Governor General, Silver Cross mom attend national Remembrance Day ceremony

From Prime Minister Stephen Harper in Korea, to the Governor General in Ottawa and streetcar drivers in Toronto, Canadians are honouring the country’s military dead.

Prime Minister Stephen Harper places a wreath with Canadian Veteran Arsene Dube and Laureen Harper during a Rememberance Day ceremony at the Korean War Memorial in Seoul

Prime Minister Stephen Harper places a wreath with Canadian Veteran Arsene Dube and Laureen Harper during a Rememberance Day ceremony at the Korean War Memorial in Seoul

OTTAWA — From Prime Minister Stephen Harper in Korea, to the Governor General in Ottawa and streetcar drivers in Toronto, Canadians are honouring the country’s military dead.

In Halifax, several hundred people gathered at the cenotaph in front of city hall on a cold but sunny Remembrance Day morning.

A brisk wind blew in off the harbour, the last sight of home for many a departing troop ship.

Among the crowd was Vern Westhaver, 88, a veteran of D-Day.

“I think about all the guys that I knew that didn’t make it,” he said. “And I must admit I wonder if it was worth it.”

In Newfoundland, a monument honouring both past and present was unveiled during ceremonies in Conception Bay South. It includes two bronze statues, one depicting a Blue Puttee soldier from the Royal Newfoundland Regiment of the First World War and the other, a present-day female soldier.

Earlier, the prime minister attended a simple, but moving Remembrance Day ceremony in Seoul, held in a large, open, sunlit square outside South Korea’s war museum.

He laid a wreath at the base of plaques commemorating the troops who fought and died in the war 60 years ago. Almost 27,000 Canadian troops participated in the war, fighting alongside South Koreans, Americans and other allies to push back communist forces from the North.

More than 500 Canadians were killed in the conflict, and about 1,200 were wounded or injured.

Crowds are gathering at the National War Memorial in Ottawa where Gov. Gen. David Johnston will preside over his first Remembrance Day ceremony.

Mabel Girouard of Bathurst, N.B., is to take part as the Silver Cross Mother, representing grieving parents.

Her son, Chief Warrant Officer Robert Girouard, was killed by a suicide bomber in Afghanistan in November 2006.

With Harper at the G20 summit in Korea, Environment Minister John Baird will represent the federal government at the national ceremony.

The ceremony will include all the traditional rituals, including a flypast, and similar rites will play out at cenotaphs large and small across the country.

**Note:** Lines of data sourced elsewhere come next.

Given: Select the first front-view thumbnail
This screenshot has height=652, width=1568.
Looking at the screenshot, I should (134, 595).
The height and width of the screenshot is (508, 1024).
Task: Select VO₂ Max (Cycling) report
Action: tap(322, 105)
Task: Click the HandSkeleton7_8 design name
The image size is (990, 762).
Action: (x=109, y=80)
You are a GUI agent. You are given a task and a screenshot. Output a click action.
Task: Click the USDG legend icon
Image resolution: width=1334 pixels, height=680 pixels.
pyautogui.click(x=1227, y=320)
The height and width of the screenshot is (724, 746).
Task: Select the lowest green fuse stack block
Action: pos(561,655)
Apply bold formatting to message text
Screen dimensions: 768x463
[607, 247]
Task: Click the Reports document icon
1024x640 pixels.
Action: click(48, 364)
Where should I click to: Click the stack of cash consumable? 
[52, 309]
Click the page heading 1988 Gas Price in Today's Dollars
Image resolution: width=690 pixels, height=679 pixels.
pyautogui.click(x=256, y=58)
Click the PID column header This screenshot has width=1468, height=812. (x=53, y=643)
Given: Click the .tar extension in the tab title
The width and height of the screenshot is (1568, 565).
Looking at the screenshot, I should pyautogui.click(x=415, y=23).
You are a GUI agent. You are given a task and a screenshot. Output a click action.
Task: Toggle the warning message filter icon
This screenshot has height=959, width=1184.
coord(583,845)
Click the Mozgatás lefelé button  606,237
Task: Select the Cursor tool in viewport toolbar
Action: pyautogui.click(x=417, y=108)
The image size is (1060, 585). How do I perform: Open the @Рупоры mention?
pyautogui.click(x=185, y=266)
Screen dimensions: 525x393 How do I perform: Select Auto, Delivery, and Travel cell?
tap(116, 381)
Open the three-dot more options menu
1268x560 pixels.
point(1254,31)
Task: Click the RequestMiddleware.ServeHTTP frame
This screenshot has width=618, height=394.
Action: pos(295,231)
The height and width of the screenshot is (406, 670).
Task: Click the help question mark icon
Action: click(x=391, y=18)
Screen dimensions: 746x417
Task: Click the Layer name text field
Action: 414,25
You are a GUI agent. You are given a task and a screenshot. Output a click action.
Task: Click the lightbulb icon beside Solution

In Toronto, the city’s transit commission plans to halt its subways, buses and streetcars for two minutes of silence at 11 a.m.

In Kandahar, Afghanistan, the families of dead Canadian soldiers took part in Remembrance Day ceremonies.

They were among the more than 200 people who gathered at the cenotaph at Kandahar Airfield. Flags were lowered to half-mast and wreaths were laid in honour of the 152 Canadians killed in Afghanistan since 2002.

Rene Allard, whose son Matthieu was killed last year, said being in Afghanistan allows him to better understand what his son went through before he died.

Brig. Gen. Dean Milner, the commander of the Canadian mission in Kandahar, told the crowd it is important to remember that soldiers died for the common cause of freedom and human decency.

This is likely to be the last Remembrance Day with Canadian soldiers at war in Afghanistan. The combat mission ends next year and the government is contemplating a switch to a mission training the Afghan army.

The prime minister issued a Remembrance Day statement paying tribute “to the many Canadians who have made the ultimate sacrifice so that we may live in a country free from tyranny and governed by freedom, democracy and justice.”

“We stand in silent reflection for those brave men and women throughout Canada’s history who, when called upon to defend the values we hold dear, did not waver,” Harper said.

“Instead, they left family and loved ones for far away battlefields from which many would never return.”

About 100,000 Canadian sailors, soldiers and flyers have died in the country’s wars and military missions, mostly in the 20th century.

Remembrance Day recalls the dramatic end of the First World War, when an armistice went into effect at the 11th hour of the 11th day of the 11th month.